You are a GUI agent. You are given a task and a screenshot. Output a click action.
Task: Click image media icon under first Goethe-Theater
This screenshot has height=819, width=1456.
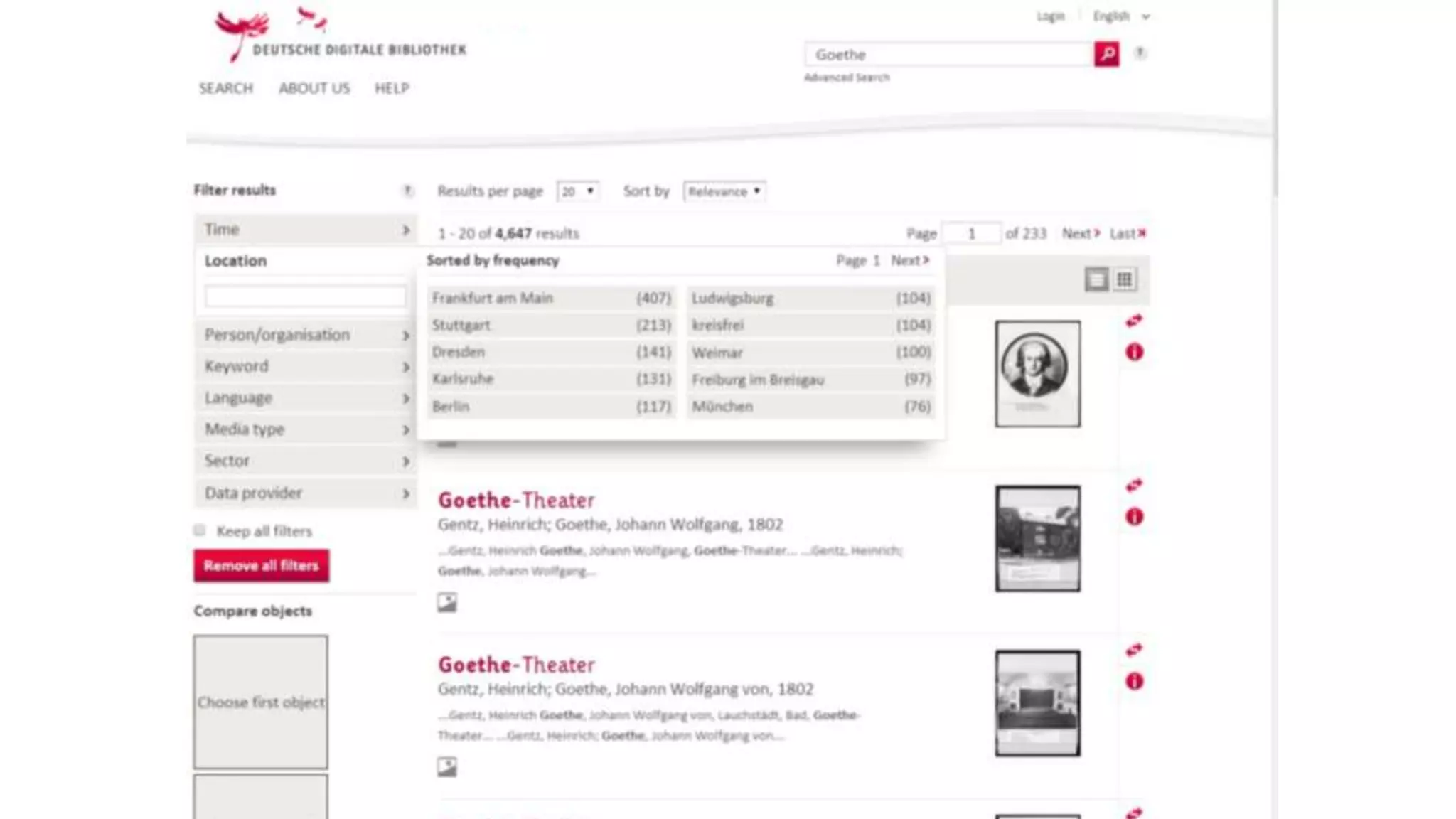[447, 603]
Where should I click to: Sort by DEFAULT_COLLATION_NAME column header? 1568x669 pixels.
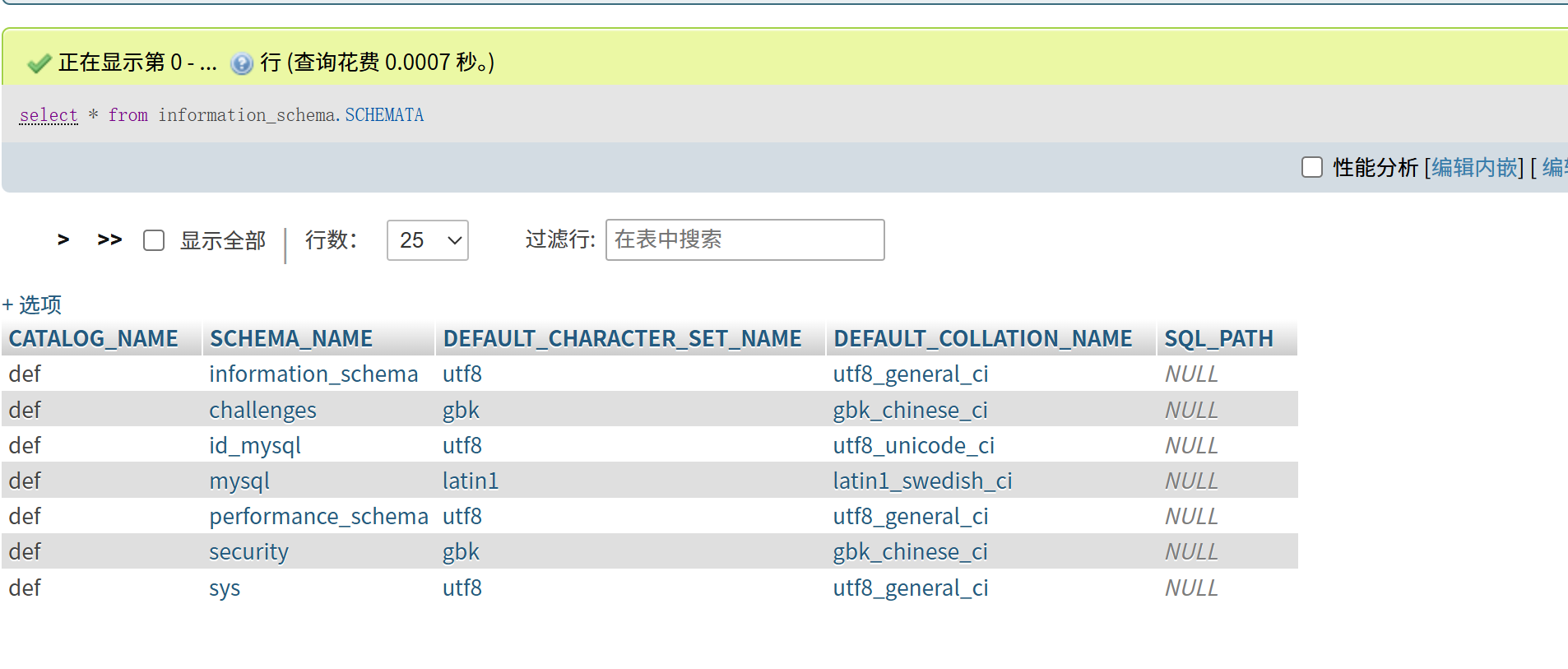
##########
Reproduce every item above word for word, line by line, and leave the pictures out.

You are a GUI agent. You are given a task and a screenshot. Output a click action.
Task: Click image media icon under first Goethe-Theater
This screenshot has height=819, width=1456.
[447, 603]
Where should I click to: Sort by DEFAULT_COLLATION_NAME column header? 1568x669 pixels.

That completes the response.